→ **EXERCISE INSTRUCTIONS**:
A - Answer these questions about the sharpening stone thread, one answer per line, marked to match:
(i) What does Toolz use to lubricate the stones while sharpening?
(ii) What does santawitler do to the stones when they get very dirty?
(iii) According to BigJimAK, how often should the stones be flattened?
B - Rewrite the stretch of the records from the line that contains "Screen dimensions: 1456x817" through the end of the records, both ends included, keeping every line, requests included. Multiply each coordinate in the answers by 0.45 and round to whole numbers, with halves rounded up. Give only those lines.

→ **QUOTED PASSAGE**:
○ ○ ○ ○ ○

# Ceramic Sharpening Stone Care and Use



## wingate_52 (May 14, 2011)

I have been recomended to use the stone dry and to clean, by washing with soapy water. Any tips for use and maintainance?


----------



## Toolz (Feb 26, 2008)

I keep a couple in my carving toolbox and lubricate them with clear tap water when using instead of using dry. Other than that I only scrub them with soapy water and a surgical scrub brush when they turn black with metal particles. That is all I have ever done and it works satisfactory for me.


----------



## santawitler (Aug 13, 2011)

I have two in my carving kit, I have used them both dry and with water. If they get real dirty, I use detergent and boil them for a bit to open the pores on the stones.. 
Hope that helps.


----------



## BigJimAK (May 22, 2009)

Wingate,

No matter the brand, whether ceramic or water stone, you should flatten them regularly… as in before each use, to ensure you're getting a flat finish on your tool. Actually, if doing prolonged sharpening such as flattening a plane back, you may need several flattenings to get a really good surface.

You'll see demonstrations of this if you check out DVDs from folks like David Charlesworth or Rob Cosman, or on Rob's "Online Hand Took Workshop" site. http://robcosman.memberlodge.com/


----------

○ ○ ○ ○ ○

→ **INPUT MATERIAL**:
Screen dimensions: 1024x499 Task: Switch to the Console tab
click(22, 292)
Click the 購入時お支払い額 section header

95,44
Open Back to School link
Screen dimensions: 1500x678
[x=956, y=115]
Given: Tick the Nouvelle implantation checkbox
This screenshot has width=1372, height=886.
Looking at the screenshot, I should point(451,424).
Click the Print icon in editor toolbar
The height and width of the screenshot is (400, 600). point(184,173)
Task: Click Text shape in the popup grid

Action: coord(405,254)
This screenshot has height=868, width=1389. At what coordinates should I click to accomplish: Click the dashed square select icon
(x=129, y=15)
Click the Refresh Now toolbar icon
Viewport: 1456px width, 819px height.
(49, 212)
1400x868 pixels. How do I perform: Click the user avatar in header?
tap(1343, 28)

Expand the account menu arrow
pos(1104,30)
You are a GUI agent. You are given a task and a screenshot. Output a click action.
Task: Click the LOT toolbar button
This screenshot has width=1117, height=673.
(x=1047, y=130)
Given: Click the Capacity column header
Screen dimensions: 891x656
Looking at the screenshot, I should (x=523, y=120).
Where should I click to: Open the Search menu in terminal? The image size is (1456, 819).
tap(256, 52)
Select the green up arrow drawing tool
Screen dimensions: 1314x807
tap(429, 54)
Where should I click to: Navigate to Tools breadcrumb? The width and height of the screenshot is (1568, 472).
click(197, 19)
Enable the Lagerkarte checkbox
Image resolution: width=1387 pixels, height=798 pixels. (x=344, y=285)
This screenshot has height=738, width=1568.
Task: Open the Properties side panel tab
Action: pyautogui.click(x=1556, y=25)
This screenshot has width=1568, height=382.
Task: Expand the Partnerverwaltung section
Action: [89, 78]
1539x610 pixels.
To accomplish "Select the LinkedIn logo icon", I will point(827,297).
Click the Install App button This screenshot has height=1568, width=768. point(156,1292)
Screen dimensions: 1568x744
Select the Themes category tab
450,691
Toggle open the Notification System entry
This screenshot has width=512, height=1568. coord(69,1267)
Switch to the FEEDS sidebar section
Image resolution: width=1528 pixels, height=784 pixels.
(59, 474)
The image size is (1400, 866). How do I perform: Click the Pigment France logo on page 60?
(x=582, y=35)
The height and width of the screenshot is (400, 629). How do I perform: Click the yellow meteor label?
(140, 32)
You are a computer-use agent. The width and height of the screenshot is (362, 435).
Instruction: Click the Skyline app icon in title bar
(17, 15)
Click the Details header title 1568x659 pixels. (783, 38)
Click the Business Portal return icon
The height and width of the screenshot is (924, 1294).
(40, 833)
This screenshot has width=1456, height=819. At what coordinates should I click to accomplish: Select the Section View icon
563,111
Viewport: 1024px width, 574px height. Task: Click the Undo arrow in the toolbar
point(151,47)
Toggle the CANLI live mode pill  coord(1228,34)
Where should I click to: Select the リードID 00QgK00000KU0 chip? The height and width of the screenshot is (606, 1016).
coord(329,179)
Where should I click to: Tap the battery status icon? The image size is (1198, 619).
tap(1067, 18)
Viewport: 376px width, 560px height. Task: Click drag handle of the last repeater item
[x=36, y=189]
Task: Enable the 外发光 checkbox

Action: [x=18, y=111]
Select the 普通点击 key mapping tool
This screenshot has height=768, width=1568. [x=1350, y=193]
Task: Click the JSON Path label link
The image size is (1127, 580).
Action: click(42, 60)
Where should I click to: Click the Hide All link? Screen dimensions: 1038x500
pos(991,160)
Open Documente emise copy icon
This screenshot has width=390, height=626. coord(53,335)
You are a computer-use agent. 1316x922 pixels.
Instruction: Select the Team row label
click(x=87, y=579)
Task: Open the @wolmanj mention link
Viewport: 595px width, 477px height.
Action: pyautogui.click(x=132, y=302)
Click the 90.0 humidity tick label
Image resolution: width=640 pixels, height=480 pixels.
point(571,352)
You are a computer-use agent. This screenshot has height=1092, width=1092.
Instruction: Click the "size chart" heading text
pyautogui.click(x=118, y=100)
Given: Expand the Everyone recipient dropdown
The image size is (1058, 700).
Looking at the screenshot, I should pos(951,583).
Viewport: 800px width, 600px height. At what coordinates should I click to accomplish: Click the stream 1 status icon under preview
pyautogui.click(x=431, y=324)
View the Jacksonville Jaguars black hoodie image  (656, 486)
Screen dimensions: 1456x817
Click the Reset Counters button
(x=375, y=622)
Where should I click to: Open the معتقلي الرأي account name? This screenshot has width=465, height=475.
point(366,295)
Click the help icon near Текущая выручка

○ ○ ○ ○ ○

→ **SOLUTIONS FOR EACH TASK**:
A -
(i) Clear tap water.
(ii) Uses detergent and boils them for a bit to open the pores on the stones.
(iii) Regularly, as in before each use.

B -
Screen dimensions: 1456x817
Click the Reset Counters button
(x=169, y=280)
Where should I click to: Open the معتقلي الرأي account name? This screenshot has width=465, height=475.
point(165,133)
Click the help icon near Текущая выручка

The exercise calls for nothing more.